• **EXERCISE DIRECTIONS**
Keyword search on "social": report each line of the records that contains it.

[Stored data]
++++++++
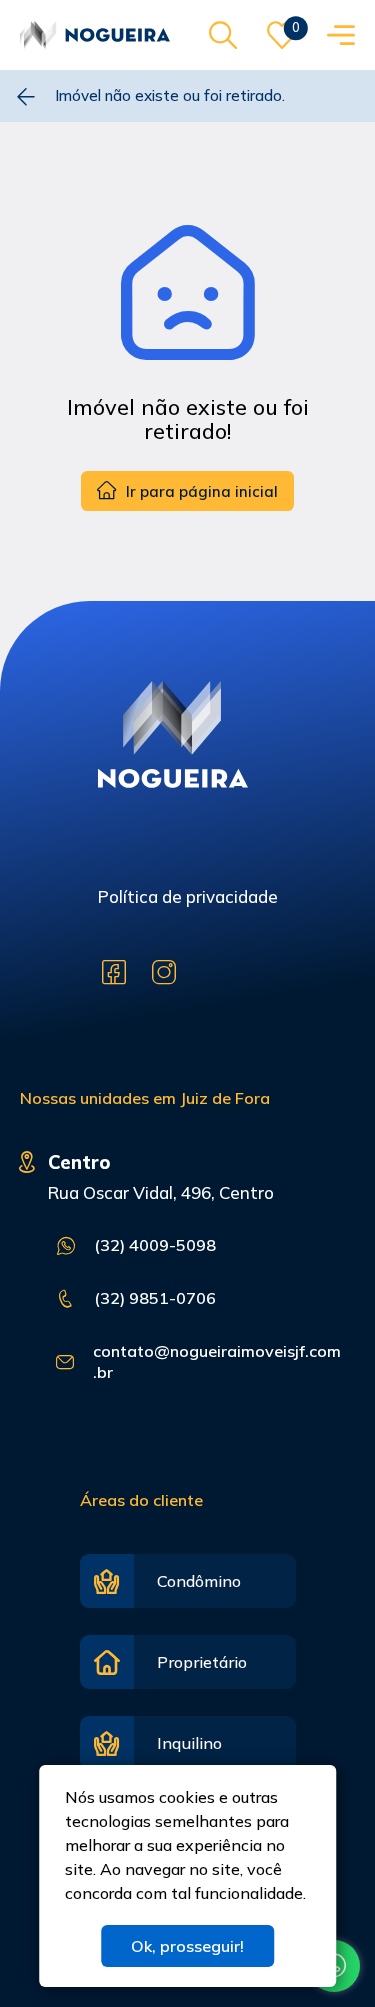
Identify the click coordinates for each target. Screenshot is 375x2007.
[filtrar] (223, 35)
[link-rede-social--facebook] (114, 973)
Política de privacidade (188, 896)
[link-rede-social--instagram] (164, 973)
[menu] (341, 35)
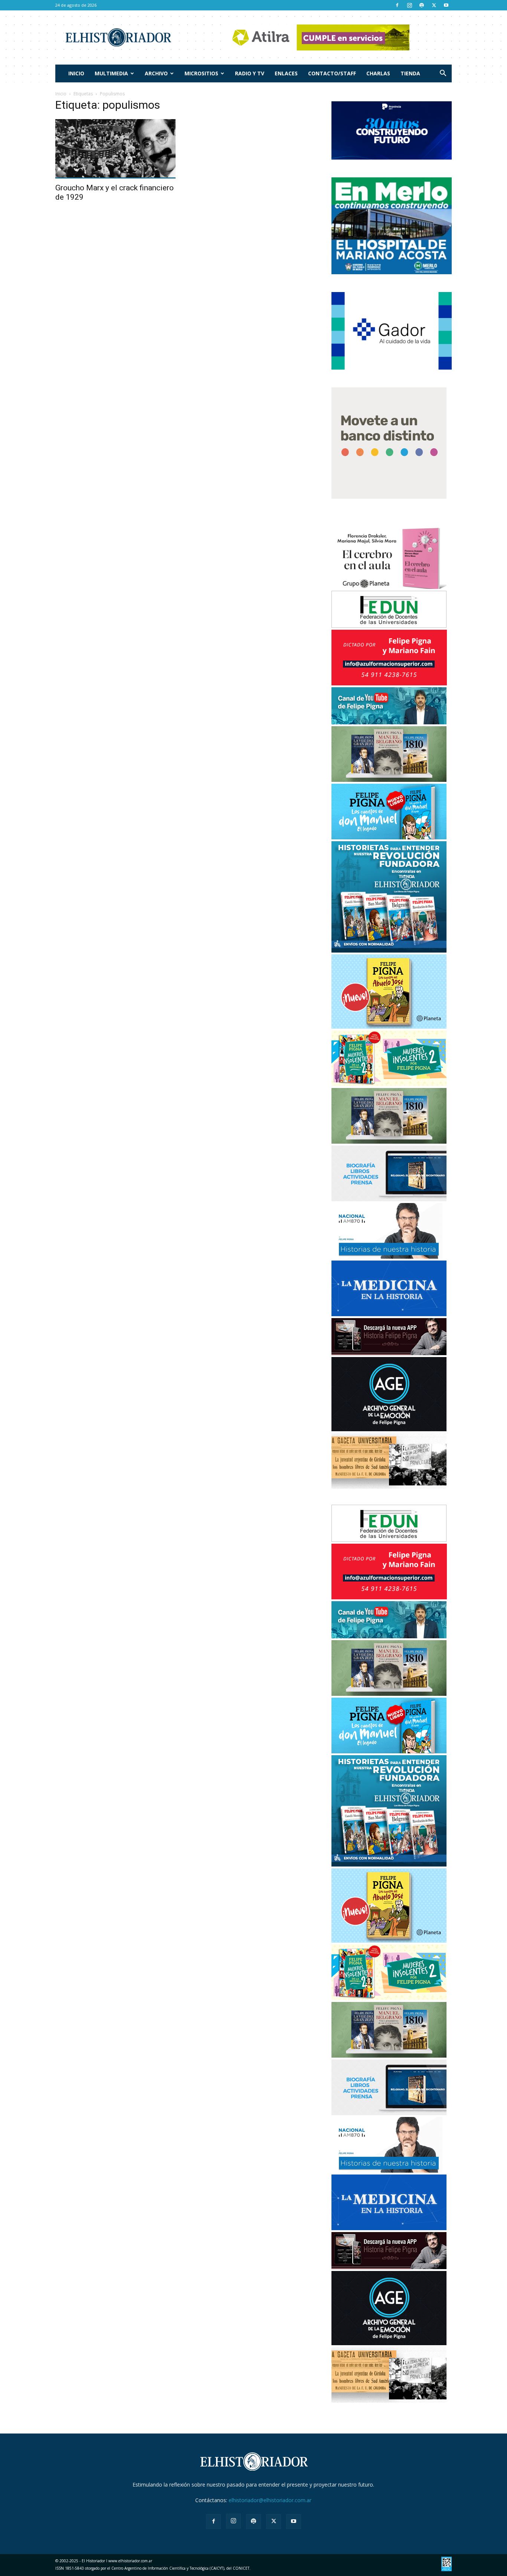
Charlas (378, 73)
++++++++
• **RESULT OF THE EXERCISE**
[link-rede-social--facebook] (114, 973)
[link-rede-social--instagram] (164, 973)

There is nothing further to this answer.